Artemis 2 Moon flyby brings Spain into view

by Lorraine Williamson
Artemis 2 Moon flyby

More than half a century after humanity last sent astronauts towards the Moon, Artemis 2 is now heading into the most dramatic stage of its mission. For readers in Spain, one of the most striking early moments has already arrived: among the first images sent back from Orion, the Iberian Peninsula could be seen glowing on the curve of the Earth as the crew made its way deeper into space.

That Spain-linked detail gives the story an emotional hook, but the mission itself is much bigger than a single photograph. NASA says the crew reached the Moon’s sphere of influence on Sunday, 5 April, with the key lunar flyby set for Monday, 6 April, US time. During that phase, the astronauts will begin observing parts of the lunar far side and features such as the Orientale basin, a region no human crew has ever fully seen before.

The most important hours are still to come

This is the first crewed lunar mission since the Apollo era, but Artemis 2 is not a landing mission. Instead, it is a high-stakes test flight designed to send four astronauts around the Moon and safely back to Earth, proving the systems NASA will later need for a return to the lunar surface. Reuters reported after the translunar injection burn that Orion was committed to a record-setting journey that would take the crew farther from Earth than any humans have travelled before.

NASA’s current mission updates say the main flyby observation window will run from 2.45 pm to 9.40 pm EDT on Monday, 6 April, which in mainland Spain means roughly 8.45 pm on Monday to 3.40 am early Tuesday. NASA’s published schedule also points to a predicted 40-minute communications blackout as Orion passes behind the Moon, with closest approach expected at 7.02 pm EDT, or just after 1.00 am in Spain.

Spain and Europe already have a place in the story

The most obvious Spanish link so far is visual. El País highlighted how the first Earth photographs from Orion showed la península Ibérica centelleando as the planet curved into darkness, one of those rare space images that feels both historic and oddly intimate. The same report noted that the crew had also captured auroras and the day-night boundary on Earth, adding to the sense that this mission is as much about perspective as engineering.

There is also a wider European angle. ESA says the European Service Module, built by European industry, is the propulsion heart of Orion and is providing the power that guides and steers the crew towards the Moon and back. In other words, Europe is not just watching Artemis 2 from the ground; part of the hardware making the mission possible is European too.

What the astronauts are about to see

NASA says the crew is now beginning to see parts of the Moon’s far side, with the Orientale basin already appearing on the edge of the lunar disk in mission imagery. The agency describes Artemis 2 as the first time humans have seen the entire basin, and says the astronauts will continue studying it from multiple angles during the flyby.

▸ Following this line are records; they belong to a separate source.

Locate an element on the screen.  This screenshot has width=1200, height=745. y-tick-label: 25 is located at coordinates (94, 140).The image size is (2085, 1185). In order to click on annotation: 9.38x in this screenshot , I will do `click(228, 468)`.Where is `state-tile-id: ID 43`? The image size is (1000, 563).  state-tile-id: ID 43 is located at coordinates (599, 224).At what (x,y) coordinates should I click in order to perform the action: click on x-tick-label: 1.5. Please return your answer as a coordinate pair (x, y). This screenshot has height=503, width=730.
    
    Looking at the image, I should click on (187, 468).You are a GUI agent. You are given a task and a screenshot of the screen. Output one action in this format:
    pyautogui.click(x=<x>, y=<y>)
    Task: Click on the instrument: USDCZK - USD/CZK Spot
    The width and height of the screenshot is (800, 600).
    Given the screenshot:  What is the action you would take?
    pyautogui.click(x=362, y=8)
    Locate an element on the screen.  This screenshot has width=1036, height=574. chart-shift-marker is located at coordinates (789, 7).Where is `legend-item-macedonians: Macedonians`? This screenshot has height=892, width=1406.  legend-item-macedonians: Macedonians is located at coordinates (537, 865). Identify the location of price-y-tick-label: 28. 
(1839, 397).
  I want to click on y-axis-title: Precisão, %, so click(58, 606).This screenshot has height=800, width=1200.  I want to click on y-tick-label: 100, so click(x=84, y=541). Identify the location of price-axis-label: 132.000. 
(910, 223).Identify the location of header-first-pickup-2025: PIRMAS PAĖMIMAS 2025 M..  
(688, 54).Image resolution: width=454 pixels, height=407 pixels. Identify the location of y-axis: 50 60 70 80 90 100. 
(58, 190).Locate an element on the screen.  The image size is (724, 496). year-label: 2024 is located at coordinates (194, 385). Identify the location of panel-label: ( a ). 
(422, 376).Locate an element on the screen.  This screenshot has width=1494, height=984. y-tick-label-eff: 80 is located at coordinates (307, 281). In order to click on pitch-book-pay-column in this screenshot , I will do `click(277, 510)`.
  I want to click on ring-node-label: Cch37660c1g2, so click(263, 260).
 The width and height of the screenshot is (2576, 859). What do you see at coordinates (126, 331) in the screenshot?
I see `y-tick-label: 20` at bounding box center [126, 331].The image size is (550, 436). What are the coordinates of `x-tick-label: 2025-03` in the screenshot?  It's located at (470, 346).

That matters because Artemis 2’s route is not simply repeating Apollo. El País notes that the Orion crew will fly the far side at a much greater height than Apollo 8, around 4,000 kilometres, which should allow a broader pole-to-pole view of terrain that earlier missions could not fully observe. NASA has also said the changing angle of sunlight during the flyby should help reveal ridges, crater rims and other surface detail more clearly.

Why this mission matters beyond the spectacle

It is easy to treat Artemis 2 as a nostalgia story, but NASA’s timetable shows it is really a bridge mission. The flight is testing Orion’s systems in deep space, the crew’s ability to work during a lunar flyby, and the practical choreography needed before astronauts try to return to the Moon later in the decade. Reuters has framed it as the first crewed step in the modern Artemis programme, which aims to put humans back on the lunar surface and eventually build a sustained presence there.

For Spain, this is one of those international stories that still lands personally. There is the image of the peninsula shining on the edge of Earth, the European hardware helping to power the spacecraft, and the simple fact that millions of people across Europe will be watching the next stage of the mission unfold late on Monday night. That is what gives the Artemis 2 Moon flyby a little more warmth than a standard space update.

Monday night’s watch moment

The headline moment is still ahead. If the schedule holds, Orion will sweep around the Moon on Monday, 6 April, disappear briefly into blackout behind the far side, and then re-emerge having taken humans farther from Earth than ever before. For a mission built as a rehearsal, that is already starting to feel like history in its own right.